Molti anni fa uno di cui non ricordo più il nome e il volto mi disse «...così, come bimbi che giocano a passarsi la palla l'un l'altro, sono i poeti».

Di seguito propongo alcune delle quartine che considero più belle, ingrato esercizio con Khayyàm.
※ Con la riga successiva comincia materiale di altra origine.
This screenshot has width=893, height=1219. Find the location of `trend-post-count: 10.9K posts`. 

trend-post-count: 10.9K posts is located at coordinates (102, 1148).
La numerazione è quella della traduzione italiana delle Rubaiyyàt di Francesco Gabrieli nel 1944. L'ultima quartina, con il numero 29, fa parte della prima edizione delle Rubaiyyàt tradotte in inglese da Edward J. Fitzgerald nel 1859.


39
Bevi il vino, ché assai dormirai sottoterra
senza amici e compagni, senza confidenti e consorti.
Bada, non dire a nessuno questo occulto segreto:
ogni tulipano avvizzito non rifiorirà mai più.

60
Cos'è tutto questo affannarsi per il denaro, e tormentarsi per questo mondo?
Hai mai visto qualcuno che sia vissuto in eterno?
Questi uno o due soffi di vita che sono nel tuo corpo, sono un imprestito:
con cosa d'imprestito, a mo' d'imprestito bisogna vivere.

83
In cima a un edifizio ho visto un individuo
che pestava l'argilla e la trattava senza riguardo,
e quell'argilla in suo linguaggio ineffabile gli disse:
"Piano, ché (anche tu) come me sarai molto (un giorno) pestato!"

100
Io bevo il vino, e per chiunque è come me persona degna
il mio berlo è ben lieve (e lecita) cosa.
Iddio ha conosciuto ab aeterno il mio bere il vino:
se non lo bevessi, la scienza di Dio sarebbe ignoranza!

120
E' l'ora della gioia; sorgi, o leggiadro garzone,
e riempi di vino questa coppa cristallina,
ché questo attimo d'imprestito, in quest'angolo (del mondo) caduco
molto tu cercherai ancora, ma non ritroverai più.

134
Guardati da un precetto da cui nasce l'assurdo.
Come può il corpo venire a contesa con lo spirito?
Il mio corpo che anela al vino, e il divieto del devoto che gli tien dietro,
in una parola, equivalgono al "inclina (la coppa), e non versare (il liquido che essa contiene)!".

172
Per un po', nell'infanzia, fummo presso un maestro,
per un po' fummo poi lieti della nostra stessa maestria;
vedi in ultima conclusione che ci è capitato:
siamo venuti come l'acqua, e siamo partiti come il vento.

261
All'orecchio del mio cuore disse la volta celeste in segreto:
"Apprendi da me una legge del destino:
se io avessi qualche potere sul mio moto circolare,
avrei liberato me stessa da questa vertigine."

300
Sul tappeto della terra veggo dei dormienti.
Sotto la terra vedo dei sepolti.
Per quanto guardi già per la distesa del Nulla,
veggo solo un via vai di chi viene e di chi va.

29
Venni in questo universo, il perché non sapendo,
nè il donde, com'acqua che scorre volente o nolente,
e da esso uscirò come vento nel deserto
che soffia volente o nolente, non so verso dove.